Headroom: Open-Source Tool Compresses AI Agent Context by Up to 95%
Headroom is an open-source library that compresses AI agent tool outputs by 55-95%, losslessly, via proxy or library mode. 59K GitHub stars.
Headroom is an open-source compression layer that sits between AI agents and LLMs, intercepting tool outputs — search results, git logs, JSON responses, file contents — before they reach the model. With over 59,000 GitHub stars, the project reports community-wide savings of 41.8 billion tokens and roughly $176,600 in inference costs to date.
In an independent test, a 500-entry JSON payload (~18,500 tokens) was compressed to about 8,300 tokens, a 55% reduction, without losing information — originals are retained and retrievable through a dedicated tool. Under the hood, Headroom auto-detects content type using Google's Magika, then routes data to specialized compressors: a statistical engine for JSON, an AST-aware compressor for code, and a HuggingFace model for prose.

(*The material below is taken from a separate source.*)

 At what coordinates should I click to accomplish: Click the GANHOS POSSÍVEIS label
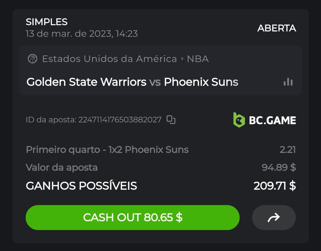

The tool addresses a real bottleneck in agentic workflows, where a large share of an LLM's context budget is consumed simply loading raw tool output rather than reasoning about it. It ships as a zero-config HTTP proxy or a one-line Python/TypeScript library call, plus an MCP server for compatible clients. Limitations include negligible gains on small payloads under ~1,000 characters and a heavy dependency footprint when installing full ML-based compressors.